Carson Mc Cullers: “La soledad en la mirada”

Es una de las grandes escritoras sureñas americanas. A propósito de los aniversarios de su nacimiento y muerte (1917-1967), su obra volvió a reeditarse, a estar ahí, cerca.
Nació en Georgia, Estados Unidos, en el año de la Revolución Rusa, 1917. Es considerada una de las madres del cuento americano. Escribió una obra extensa pese a que murió joven, a los cincuenta, de un ataque al corazón. Por esas cruces miméticos que tiene el camino, uno de sus textos más leído es El corazón es un cazador solitario, novela que escribió a los 23 años. “Todo lo que sucede en mis relatos, me ha sucedido o me sucederá”, decía Mc Cullers. Pasó la mitad de su vida enferma, pero no paró de escribir ni de leer. Su obra gira en torna a un tema: el amor. Entre sus libros: La balada del café triste, Reloj sin manecillas, El aliento del cielo (compilación de cuentos y novelas). Su voz de narradora se construyó con una música muy Carson, de ella y de sus rítmicas propias puestas al servicio de lo que contó. Amó leer. Escribir. Carson fue una mujer que amó.

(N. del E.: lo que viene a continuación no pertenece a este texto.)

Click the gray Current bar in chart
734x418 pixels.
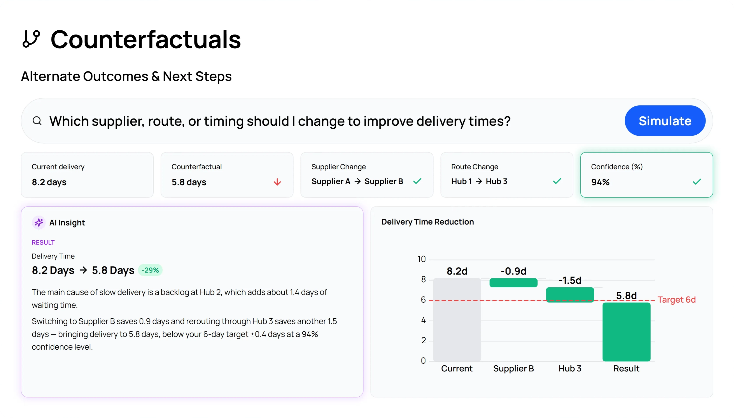point(457,319)
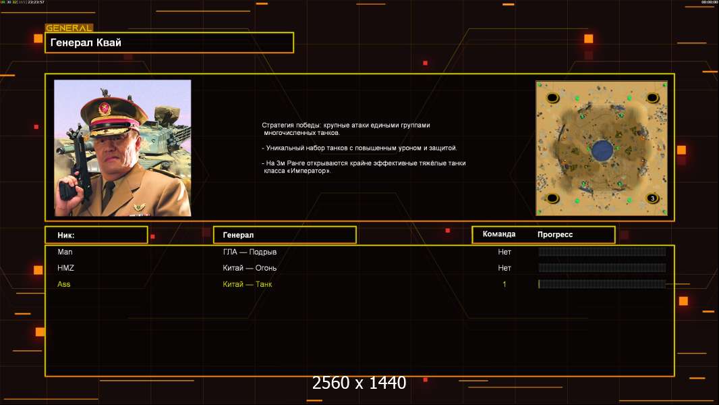Viewport: 719px width, 405px height.
Task: Click General Kwai's portrait image
Action: [122, 148]
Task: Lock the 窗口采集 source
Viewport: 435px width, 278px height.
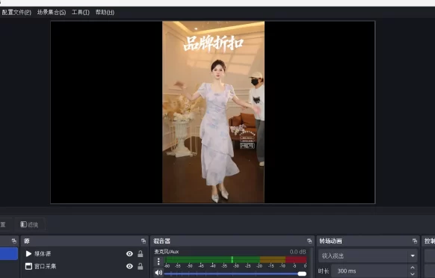Action: tap(141, 266)
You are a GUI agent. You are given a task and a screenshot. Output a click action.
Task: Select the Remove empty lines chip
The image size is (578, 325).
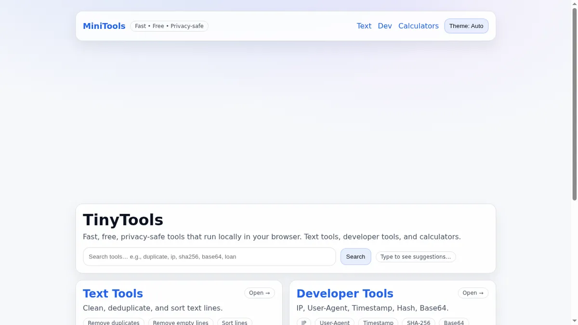[x=181, y=322]

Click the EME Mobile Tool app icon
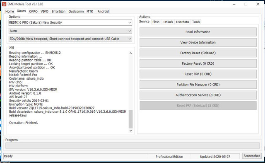(x=4, y=4)
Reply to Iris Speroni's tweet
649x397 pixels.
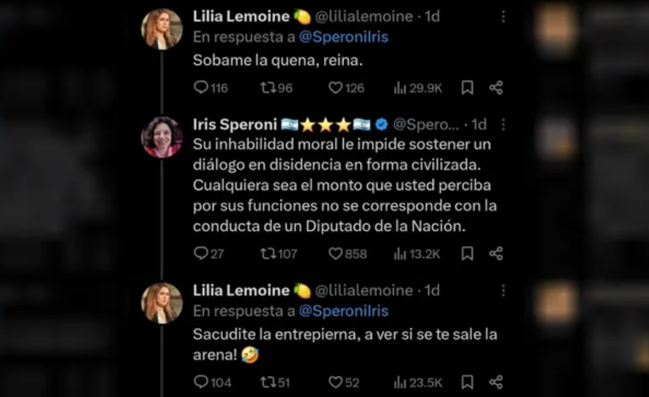tap(201, 253)
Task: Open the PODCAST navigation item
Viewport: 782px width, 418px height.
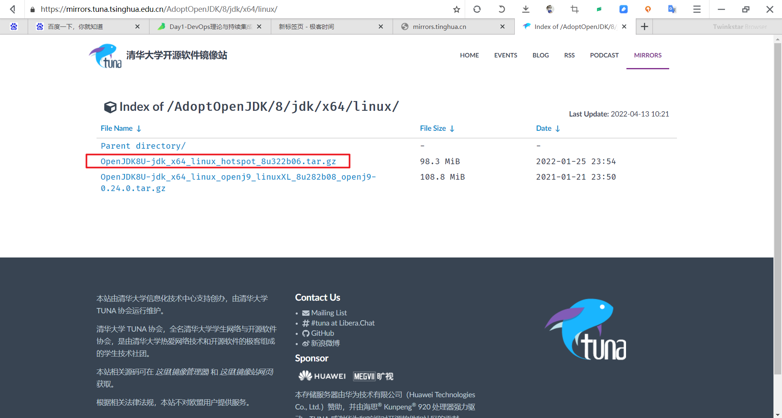Action: pos(604,55)
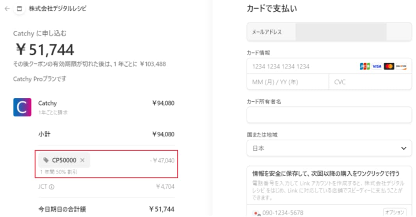The height and width of the screenshot is (217, 416).
Task: Click the coupon tag icon
Action: pos(46,160)
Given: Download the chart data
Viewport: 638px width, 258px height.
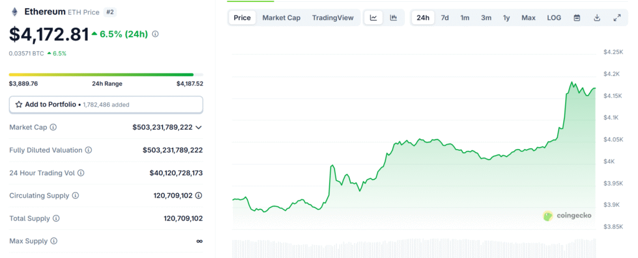Looking at the screenshot, I should [x=597, y=17].
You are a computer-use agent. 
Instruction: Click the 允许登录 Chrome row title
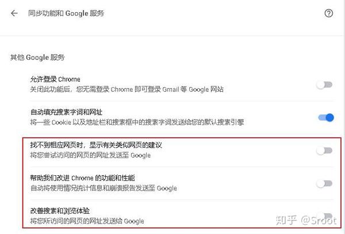pyautogui.click(x=55, y=79)
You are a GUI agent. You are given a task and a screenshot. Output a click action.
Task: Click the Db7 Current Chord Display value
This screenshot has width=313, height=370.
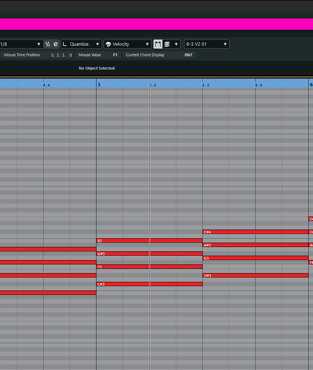click(x=188, y=55)
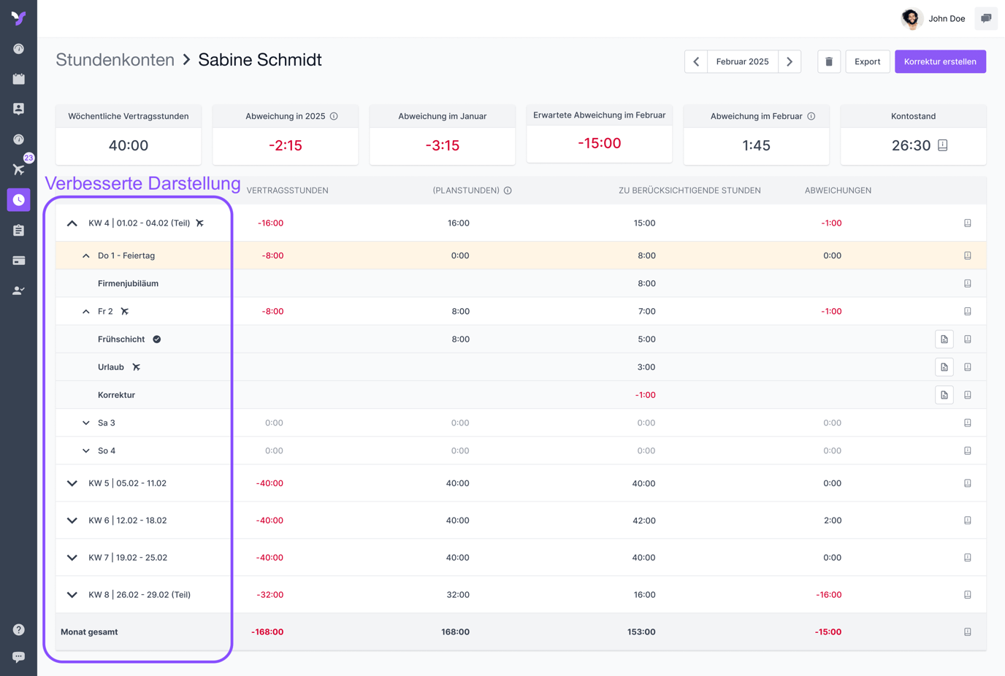Open the Kontostand log icon
The image size is (1005, 676).
(x=943, y=145)
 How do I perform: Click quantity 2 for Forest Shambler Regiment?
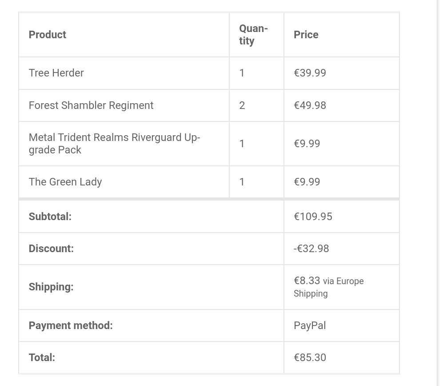242,105
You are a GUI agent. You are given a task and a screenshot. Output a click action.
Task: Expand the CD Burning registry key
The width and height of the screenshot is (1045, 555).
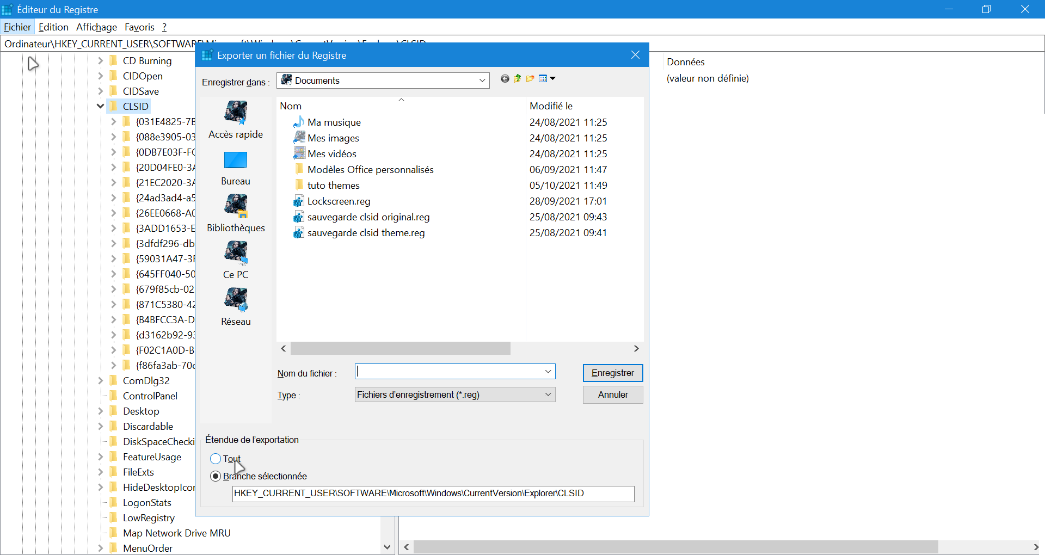coord(101,61)
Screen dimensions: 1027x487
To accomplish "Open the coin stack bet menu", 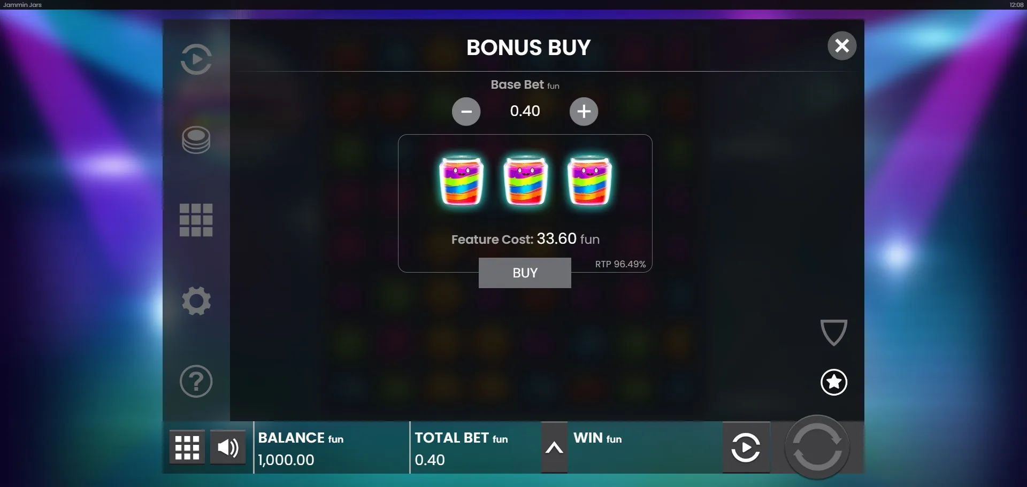I will tap(196, 140).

Así escribe (de El corazón es un cazador solitario)
En la ciudad había dos mudos. Estaban siempre juntos. Cada mañana a primera hora salían de la casa en la que vivían y bajaban por la calle en dirección al trabajo, cogidos del brazo. Los dos amigos eran muy diferentes. El que siempre encabezaba la marcha era un griego obeso y soñador. En verano llevaba un polo amarillo o verde chapuceramente embutido en los pantalones por delante y suelto por detrás. Cuando hacía frío, se echaba encima un informe jersey gris. Tenía la cara redonda y grasienta, de párpados semicerrados y labios que se curvaban en una blanda y estúpida sonrisa. El otro mudo era alto, y en sus ojos brillaba una expresión vivaz, inteligente. Vestía siempre de forma inmaculada y sobria.
Cada mañana los dos amigos caminaban silenciosamente juntos hasta alcanzar la calle principal de la ciudad. Cuando llegaban ante una determinada tienda de frutas y bombones se detenían un momento en la acera. El griego, Spiros Antonapoulos, trabajaba para su primo, el propietario de la frutería. Su trabajo consistía en hacer bombones y dulces, desembalar las frutas y mantener limpia la tienda. El mudo delgado, John Singer, casi siempre ponía su mano en el brazo de su amigo y le miraba durante un segundo antes de separarse de él. Después de esta despedida, Singer cruzaba la calle y se dirigía, solo, a la joyería donde trabajaba como grabador de vajilla de plata.
A última hora de la tarde los amigos se volvían a encontrar. Singer regresaba a la frutería y esperaba hasta que Antonapoulos estaba listo para volver a casa. El griego estaba quizá desembalando perezosamente una caja de melocotones o melones, o leyendo la tira cómica del periódico en la cocina situada en la trastienda, donde preparaba sus golosinas. Antes de marchar, Antonapoulos abría siempre una bolsa de papel que durante el día tenía escondida en uno de los estantes de la cocina. La bolsa contenía diversos bocados que el griego había recogido: una fruta, muestras de chocolate, o la parte final de un embutido de hígado. Generalmente, antes de salir, Antonapoulos se acercaba contoneándose suavemente al escaparate de la tienda donde se guardaban las carnes y los quesos. Abría el cristal de la parte trasera del escaparate y su regordeta mano palpaba amorosamente en busca de algún bocado exquisito que había llamado su atención. A veces, su primo, el propietario del negocio, no lo veía. Pero si se daba cuenta, miraba a su primo con expresión de advertencia en su tenso y pálido rostro. Entonces, con tristeza, Antonapoulos, se limitaba a cambiar de lugar el bocado en cuestión. En tales ocasiones, Singer adoptaba una postura muy envarada, con las manos en los bolsillos, y miraba en otra dirección. No le gustaba ser testigo de estas escenitas entre los dos griegos. Porque, exceptuando la bebida y cierto placer secreto y solitario, a Antonapoulos lo que más le gustaba en el mundo era comer.